• _DOCUMENT EXCERPT_:
◆ ◆ ◆ ◆ ◆ ◆ ◆
| Title |
Hybrid Digital Twin Based on State-Space Equations for Bridge Safety Assessment |
| Authors |
김충길(Kim, Chunggil) ; 이유재(Lee, Yujae) ; 이재훈(Lee, Jaehoon) ; 방건혁(Bang, Geonhyeok) ; 허광희(Heo, Gwanghee) |
| DOI |
https://doi.org/10.12652/Ksce.2025.45.2.0139 |
| Keywords |
디지털 트윈; 상태공간방정식; 교량 안전; 유한 요소 모델; 실시간 데이터 Digital twin; State space representation; Bridges safety; Finite element model; Real-time data |
| Abstract |
In this study, a state-space equation based hybrid digital twin system was developed as a novel approach for bridge safety assessment. To overcome the data overload issue faced by conventional 3D model-based digital twins, an optimized model was designed using response data from specific target points. For this purpose, structural characteristics were analyzed based on a finite element (FE) model, and the Guyan Reduction method was applied to construct a state-space equation incorporating mass, stiffness, and damping coefficients. The state-space equation model was designed to quantitatively analyze the dynamic behavior of the structure, with initial parameters calibrated using experimental data. Furthermore, real-time data feedback was integrated to continuously reflect changes in the bridge’s condition, and a multi-objective optimization algorithm was employed to enhance the model’s reliability. During the optimization
process, mass, stiffness, and damping coefficients were adjusted to minimize discrepancies with experimental data, thereby improving the digital twin model’s accuracy in predicting structural responses. To evaluate the effectiveness of the developed hybrid digital twin, experiments were conducted on a scaled bridge model. Various loading conditions were applied during the experiment, and the model’s predicted results were compared with actual measured displacement data. The results demonstrated a high correlation between the digital twin model and the experimental data, with an error rate of less than 5 %. The state-space equation-based hybrid digital twin system enhances sensitivity to bridge condition changes by reflecting real-time structural responses and enables more precise maintenance and safety diagnostics through periodic state updates. |
◆ ◆ ◆ ◆ ◆ ◆ ◆
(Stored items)

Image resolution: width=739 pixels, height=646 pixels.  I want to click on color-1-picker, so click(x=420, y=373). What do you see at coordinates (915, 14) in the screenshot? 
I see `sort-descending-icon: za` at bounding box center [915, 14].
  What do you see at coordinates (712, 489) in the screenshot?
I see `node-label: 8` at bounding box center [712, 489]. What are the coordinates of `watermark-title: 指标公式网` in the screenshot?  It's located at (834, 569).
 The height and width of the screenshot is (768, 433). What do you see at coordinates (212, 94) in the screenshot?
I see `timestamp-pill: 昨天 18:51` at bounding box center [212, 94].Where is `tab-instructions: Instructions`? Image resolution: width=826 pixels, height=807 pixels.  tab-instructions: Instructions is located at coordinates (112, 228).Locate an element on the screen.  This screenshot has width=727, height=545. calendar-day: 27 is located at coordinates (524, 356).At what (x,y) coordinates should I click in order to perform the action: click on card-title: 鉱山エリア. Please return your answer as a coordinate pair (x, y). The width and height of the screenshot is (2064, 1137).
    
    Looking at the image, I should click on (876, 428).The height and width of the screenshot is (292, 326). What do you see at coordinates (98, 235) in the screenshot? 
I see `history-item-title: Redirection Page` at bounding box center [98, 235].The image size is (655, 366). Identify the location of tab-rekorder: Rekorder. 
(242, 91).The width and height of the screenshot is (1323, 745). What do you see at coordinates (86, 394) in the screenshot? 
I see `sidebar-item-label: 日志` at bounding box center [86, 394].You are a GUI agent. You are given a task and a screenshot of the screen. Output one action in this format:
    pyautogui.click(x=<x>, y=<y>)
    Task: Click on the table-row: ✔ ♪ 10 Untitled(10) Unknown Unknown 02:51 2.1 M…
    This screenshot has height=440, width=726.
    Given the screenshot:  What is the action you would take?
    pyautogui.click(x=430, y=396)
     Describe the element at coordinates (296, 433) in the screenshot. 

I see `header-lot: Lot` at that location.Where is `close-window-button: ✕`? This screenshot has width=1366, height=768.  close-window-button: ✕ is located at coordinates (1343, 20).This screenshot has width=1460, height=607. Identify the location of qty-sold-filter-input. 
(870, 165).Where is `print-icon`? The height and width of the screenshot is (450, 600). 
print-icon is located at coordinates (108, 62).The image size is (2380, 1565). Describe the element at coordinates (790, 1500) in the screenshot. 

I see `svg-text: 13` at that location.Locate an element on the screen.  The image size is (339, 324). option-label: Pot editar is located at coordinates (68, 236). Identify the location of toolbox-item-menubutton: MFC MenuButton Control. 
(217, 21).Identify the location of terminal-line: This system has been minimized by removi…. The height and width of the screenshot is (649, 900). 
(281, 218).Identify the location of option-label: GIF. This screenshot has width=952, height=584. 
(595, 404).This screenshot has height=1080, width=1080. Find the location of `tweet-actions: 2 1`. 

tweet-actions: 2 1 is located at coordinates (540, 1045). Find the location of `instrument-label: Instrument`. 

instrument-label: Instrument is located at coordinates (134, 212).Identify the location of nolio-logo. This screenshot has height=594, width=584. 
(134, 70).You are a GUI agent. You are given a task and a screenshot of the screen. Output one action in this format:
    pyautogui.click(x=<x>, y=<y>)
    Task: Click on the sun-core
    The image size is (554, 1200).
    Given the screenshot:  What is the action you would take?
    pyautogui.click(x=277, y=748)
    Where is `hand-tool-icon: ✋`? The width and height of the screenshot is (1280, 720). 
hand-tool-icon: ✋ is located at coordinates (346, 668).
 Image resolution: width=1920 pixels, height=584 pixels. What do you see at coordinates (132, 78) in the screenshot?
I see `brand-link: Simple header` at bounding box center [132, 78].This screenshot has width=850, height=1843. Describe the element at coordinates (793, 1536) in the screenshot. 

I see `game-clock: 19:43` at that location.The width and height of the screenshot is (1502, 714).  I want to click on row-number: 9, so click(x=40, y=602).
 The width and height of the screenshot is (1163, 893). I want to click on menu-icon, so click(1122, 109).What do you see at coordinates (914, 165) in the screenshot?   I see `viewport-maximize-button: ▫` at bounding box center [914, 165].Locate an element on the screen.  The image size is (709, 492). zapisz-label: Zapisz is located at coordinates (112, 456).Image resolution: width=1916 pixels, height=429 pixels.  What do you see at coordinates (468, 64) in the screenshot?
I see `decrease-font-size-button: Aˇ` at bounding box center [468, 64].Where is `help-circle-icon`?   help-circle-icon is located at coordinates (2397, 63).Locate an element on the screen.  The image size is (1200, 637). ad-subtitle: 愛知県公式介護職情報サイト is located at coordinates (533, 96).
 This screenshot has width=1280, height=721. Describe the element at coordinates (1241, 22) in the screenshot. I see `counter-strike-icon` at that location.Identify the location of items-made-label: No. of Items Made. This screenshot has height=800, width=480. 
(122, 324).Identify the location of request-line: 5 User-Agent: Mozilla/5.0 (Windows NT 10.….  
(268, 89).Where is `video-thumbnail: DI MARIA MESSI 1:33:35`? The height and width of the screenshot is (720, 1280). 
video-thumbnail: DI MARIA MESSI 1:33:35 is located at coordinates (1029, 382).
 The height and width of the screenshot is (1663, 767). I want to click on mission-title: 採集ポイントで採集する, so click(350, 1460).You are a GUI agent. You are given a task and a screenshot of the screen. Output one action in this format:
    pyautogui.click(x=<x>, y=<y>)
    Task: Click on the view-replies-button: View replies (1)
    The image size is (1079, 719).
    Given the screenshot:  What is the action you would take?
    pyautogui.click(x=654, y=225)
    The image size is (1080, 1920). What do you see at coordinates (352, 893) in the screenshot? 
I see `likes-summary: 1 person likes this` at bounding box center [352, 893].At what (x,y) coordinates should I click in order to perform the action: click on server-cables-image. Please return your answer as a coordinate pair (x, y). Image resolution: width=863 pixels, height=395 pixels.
◆ ◆ ◆ ◆ ◆ ◆ ◆
• _DIRECTIONS_:
- 1) In the bridge digital twin abstract, what error rate was found between the digital twin model and the experimental data?
- 2) Translate this sentence from the bridge digital twin abstract into Spanish: "To evaluate the effectiveness of the developed hybrid digital twin, experiments were conducted on a scaled bridge model."
- 3) List every English keyword given in the bridge digital twin abstract.

• _SET OF ANSWERS_:
- 1) The error rate was less than 5 %.

- 2) Para evaluar la eficacia del gemelo digital híbrido desarrollado, se realizaron experimentos en un modelo de puente a escala.

- 3) Digital twin; State space representation; Bridges safety; Finite element model; Real-time data